Karo salah satu etnis minoritas yang tidak licik, mengalami kerugian besar.
Dairi Karo dimasukkan ke Taput, dan berduyunlah perpindahan orang-orang Batak
ke Dairi Karo. Di Kuta Pengkih (Kec. Mardinding, Kab. Karo), dibuat proyek
berkedok Proyek Pemukiman Kembali Masyarakat Terasing (PKMT). Bukan hanya untuk
mendapat tanah tapi juga dana dari Pemerintah Pusat dan untuk memudahkan
pembalakan hutan. Hal ini pernah diprotes oleh Prof. Dr. Masri Singarimbun
semasa hidupnya melalui tulisannya di majalah GATRA (13 Januari 1996).
Menurutnya:
“… Karena penduduk setempat kurang tertarik untuk pindah ke
situ, akhirnya mayoritas penghuninya adalah orang luar. Hanya lima keluarga
yang merupakan penduduk setempat. Selebihnya orang luar yang berasal dari luar Kecamatan
Mardingding, dan malah dari luar Kabupaten Binjai serta Medan. Jadi, kecuali
suku Karo, PKMT Kuta Kendit dihuni oleh suku Toba, Pakpak, Simalungun, dan Jawa
…”.
Demikian juga desakan dan tekanan atas
etnis-etnis asli lainnya seperti Dayak dan Papua, etnis-etnis minoritas di
Poso, Maluku dsb. Gerakan renesans Karo dalam ethnic
rivival atau cultural revival yang sejalan dengan ethnic revival dunia pada umumnya
telah menghasilkan kemajuan dalam banyak hal. Bahkan telah menjadi salah satu
faktor yang mendorong etnis-etnis lain terpaksa ‘hengkang’ dari Sumut bikin
propinsi sendiri. Halangan terbesar dari pusat, karena di sana masih bercokol
pikiran lama soal ‘persatuan dan kesatuan’ atau ‘satu nusa satu bangsa’. Juga
di badan kekuasaan daerah masih banyak bercokol peminat dan
pencinta ‘persatuan dan kesatuan’.
Salah satu yang berubah secara drastis adalah jati diri kekaroan. Kita sangat bangga dengan perubahan yang sangat
penting ini. Pembebasan Karo dari ikatan Batak adalah satu rentetan pembebasan
yang sangat penting. Jati diri Karo tidak mungkin terikat oleh apapun yang lain selain Karo.

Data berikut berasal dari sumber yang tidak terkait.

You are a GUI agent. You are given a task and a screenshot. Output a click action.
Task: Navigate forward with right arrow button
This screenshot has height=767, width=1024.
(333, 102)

Jati diri adalah kesejatian. Artinya, sejati tidak campur aduk dan tidak
dikaburkan oleh apapun yang lain. Itulah namanya sejati, itulah namanya jati diri.
Dengan pendalaman dan peningkatan
arti yang sangat perkasa dalam jati diri ini (jati diri Karo), kita sekarang
terus berjuang dan dalam perjalanan pembebasan yang sempurna secara kultural
maupun politis (kekuasaan Karo) dan juga seterusnya secara ekonomi. Karo telah
lahir kembali sebagai Karo yang sejati.